# Task directions
Wherever a line holds the word "agent", copy that line from the data.
=-=-=-=-=
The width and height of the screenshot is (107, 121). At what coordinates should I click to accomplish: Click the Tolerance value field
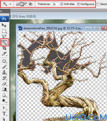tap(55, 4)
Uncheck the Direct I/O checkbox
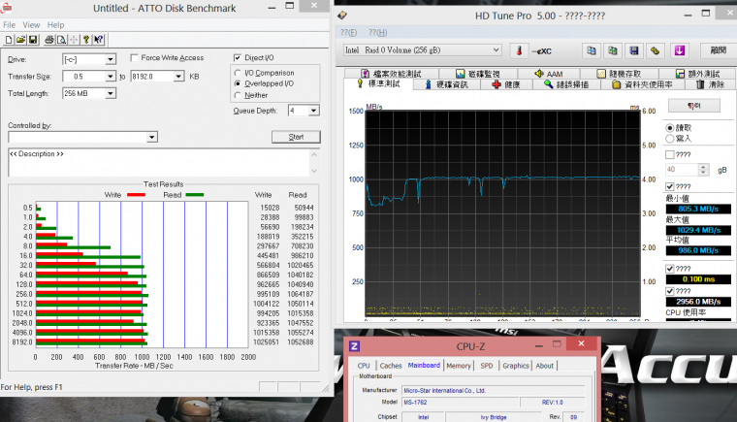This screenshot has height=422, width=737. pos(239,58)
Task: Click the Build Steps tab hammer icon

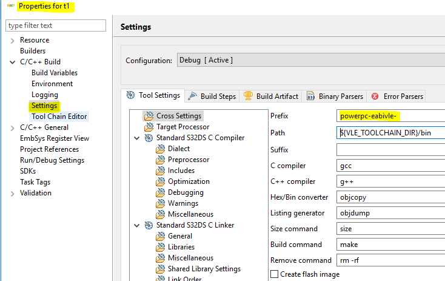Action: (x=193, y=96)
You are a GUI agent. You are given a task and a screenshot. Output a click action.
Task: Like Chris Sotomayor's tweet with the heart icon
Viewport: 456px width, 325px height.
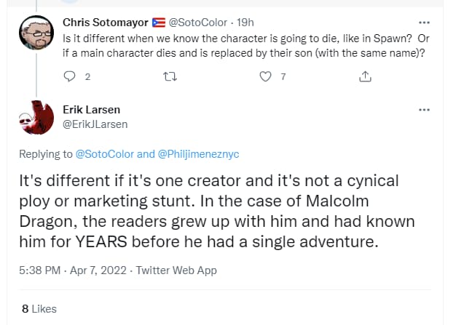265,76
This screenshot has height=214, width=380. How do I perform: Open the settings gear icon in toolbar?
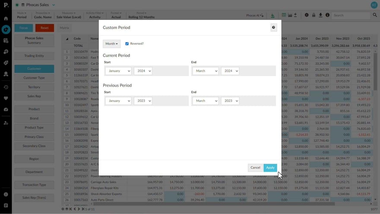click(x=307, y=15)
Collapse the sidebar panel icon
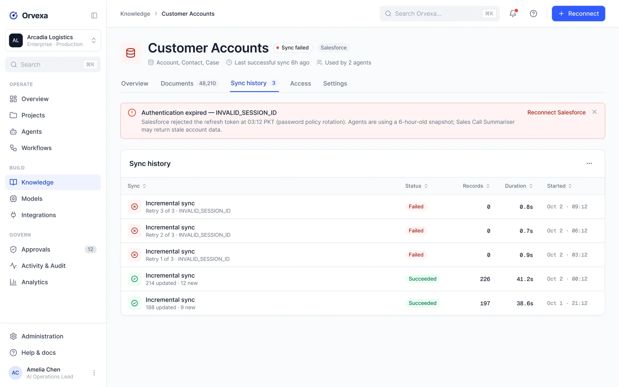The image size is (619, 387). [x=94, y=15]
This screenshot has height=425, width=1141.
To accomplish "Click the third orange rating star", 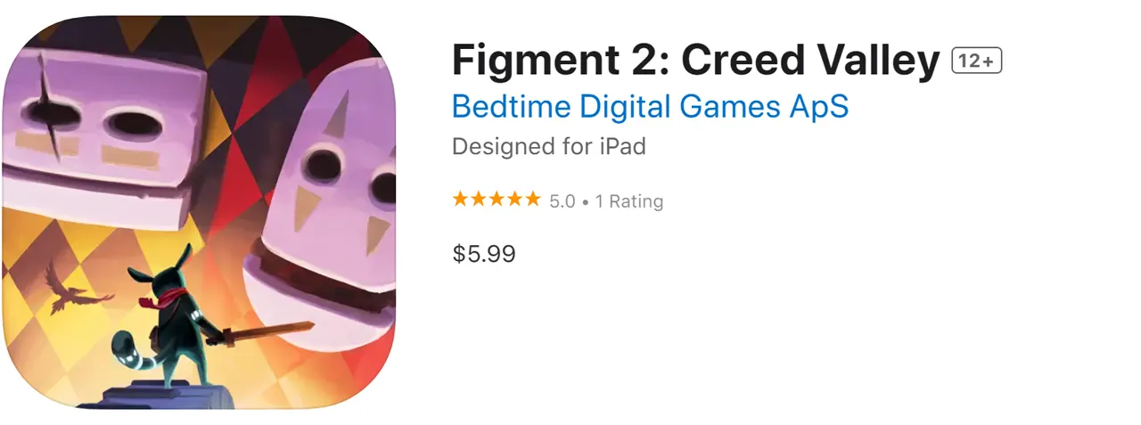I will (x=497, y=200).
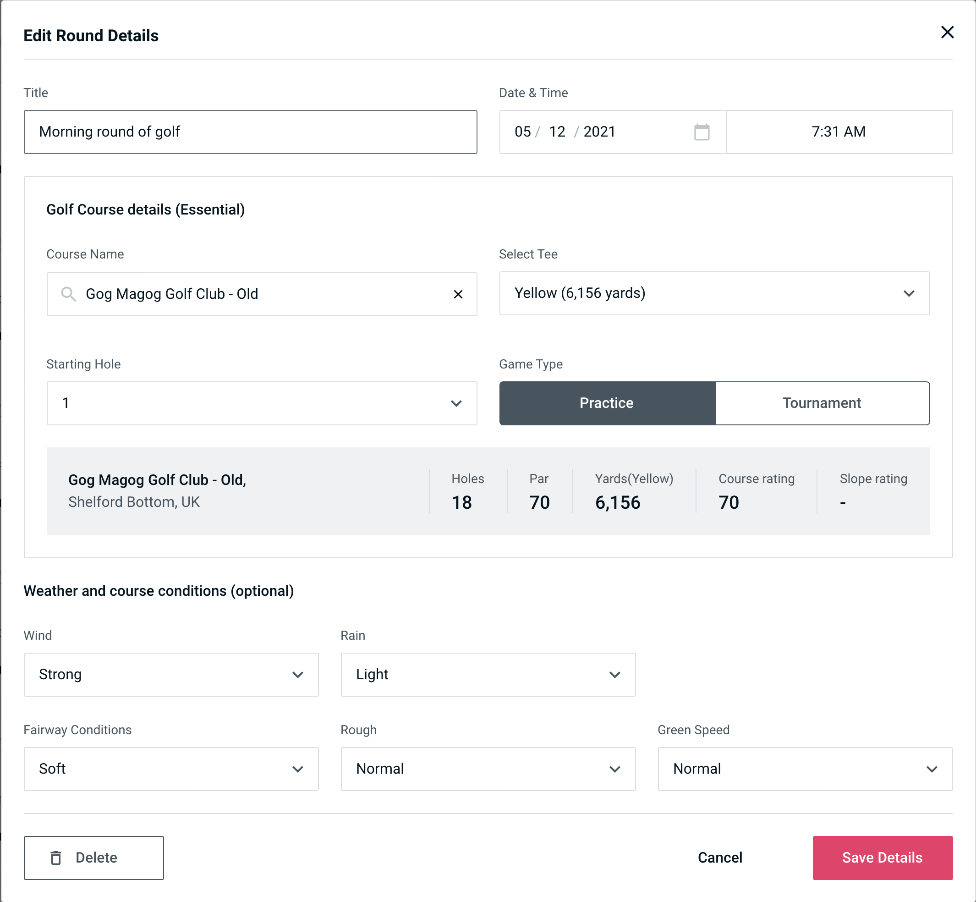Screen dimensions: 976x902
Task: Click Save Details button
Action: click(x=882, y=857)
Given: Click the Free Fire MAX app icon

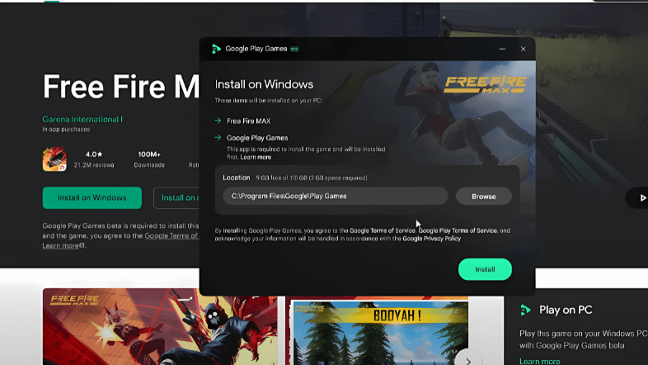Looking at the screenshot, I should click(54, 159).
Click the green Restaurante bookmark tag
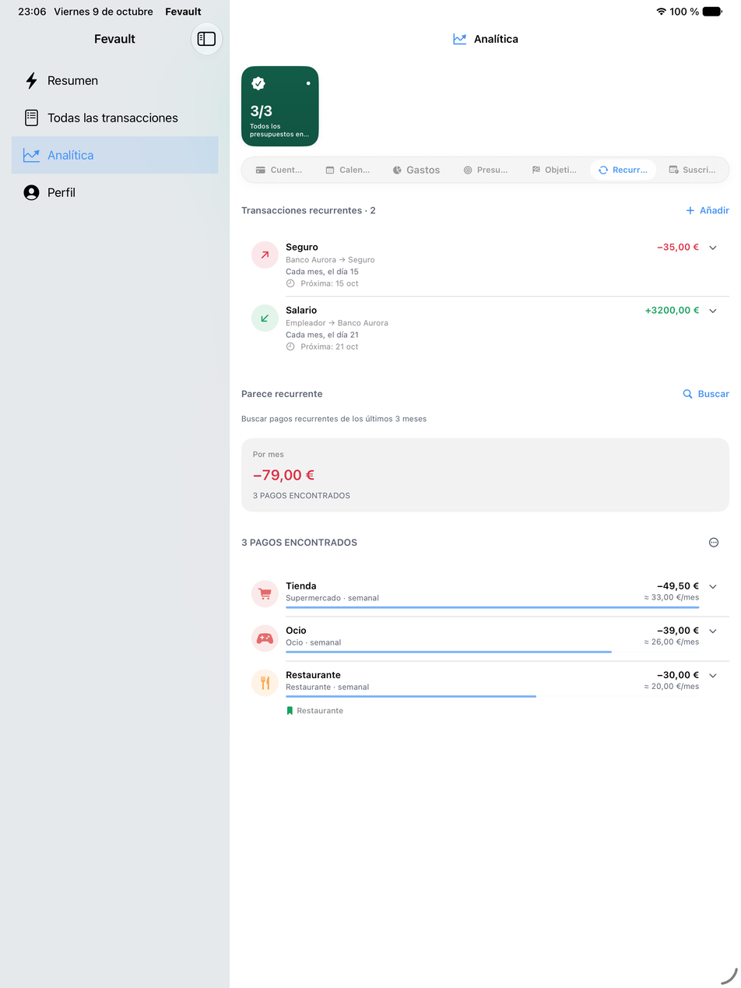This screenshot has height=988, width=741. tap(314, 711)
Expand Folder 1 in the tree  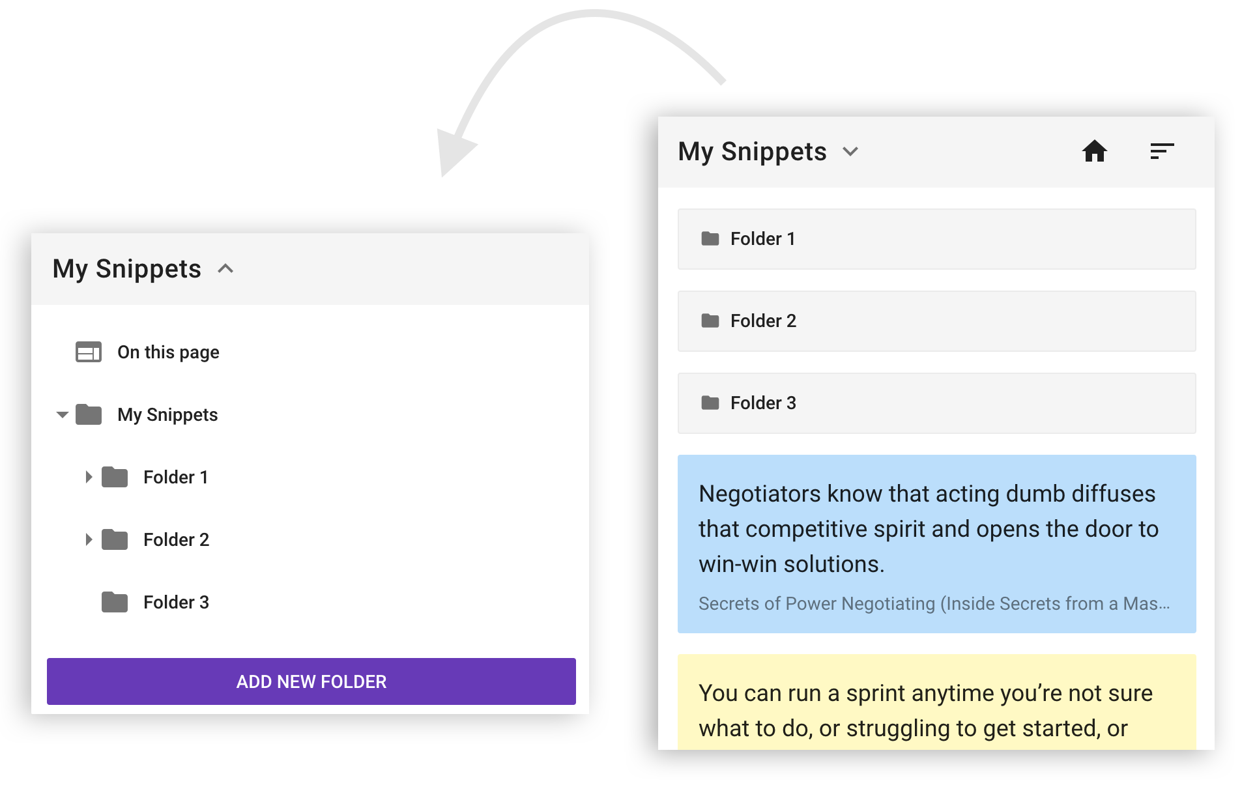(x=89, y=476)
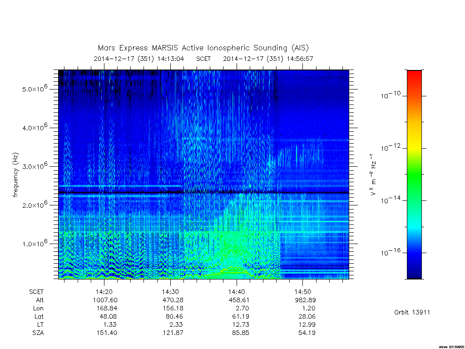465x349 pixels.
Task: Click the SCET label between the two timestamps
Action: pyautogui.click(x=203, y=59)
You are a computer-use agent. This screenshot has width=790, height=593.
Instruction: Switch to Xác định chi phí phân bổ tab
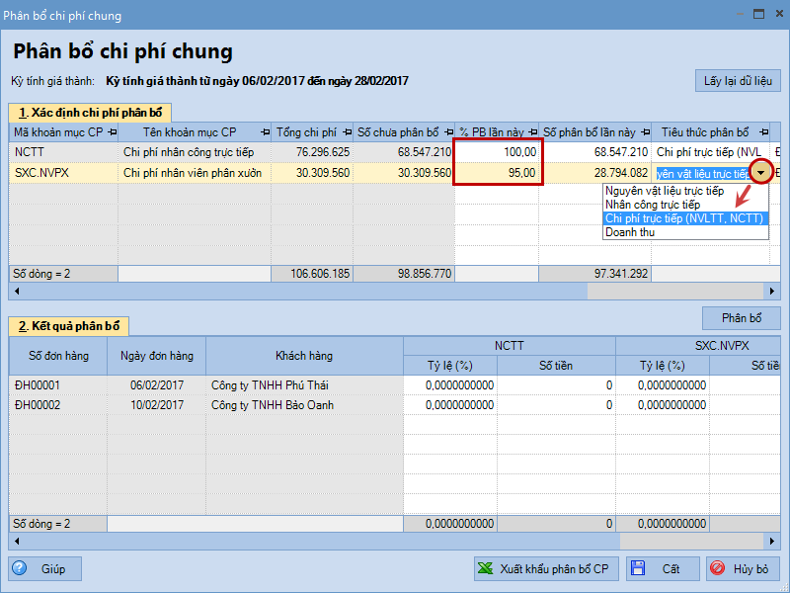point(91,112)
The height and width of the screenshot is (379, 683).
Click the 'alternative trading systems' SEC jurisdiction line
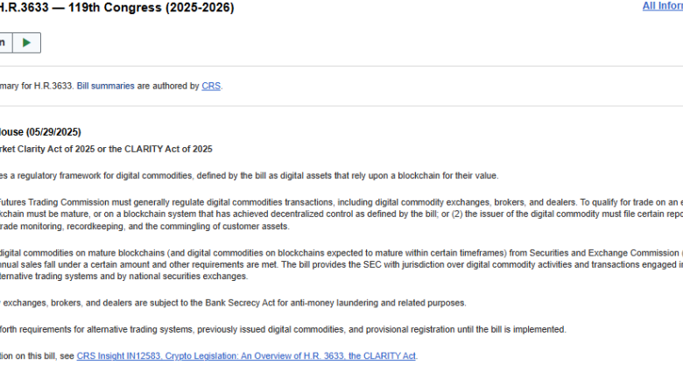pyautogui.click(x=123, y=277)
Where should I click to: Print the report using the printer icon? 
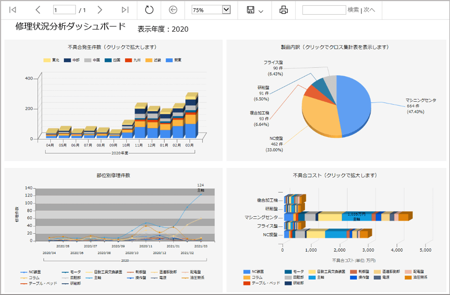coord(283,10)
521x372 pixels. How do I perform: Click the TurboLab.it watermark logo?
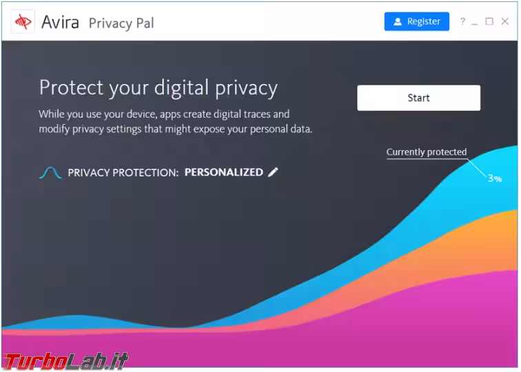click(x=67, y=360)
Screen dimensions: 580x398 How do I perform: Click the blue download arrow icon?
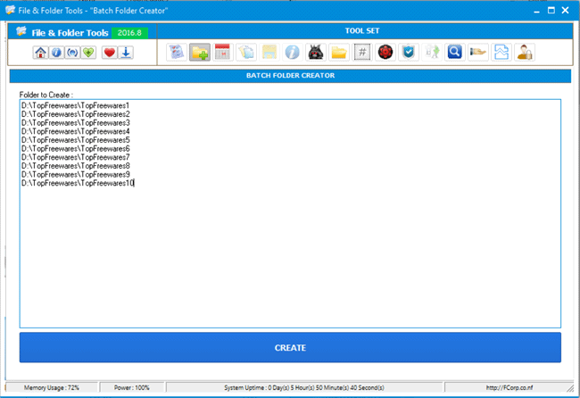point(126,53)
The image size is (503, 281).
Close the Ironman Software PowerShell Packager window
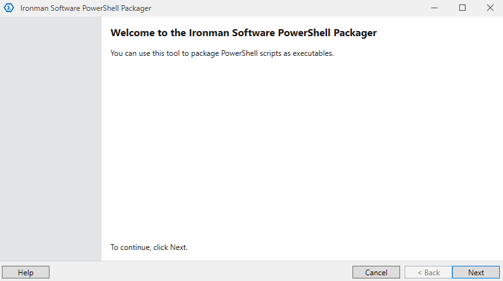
=-=-=-=-=
# Task answer
You are a GUI agent. You are given a task and a screenshot. Output a click action.
You are a computer-use agent. This screenshot has width=790, height=593.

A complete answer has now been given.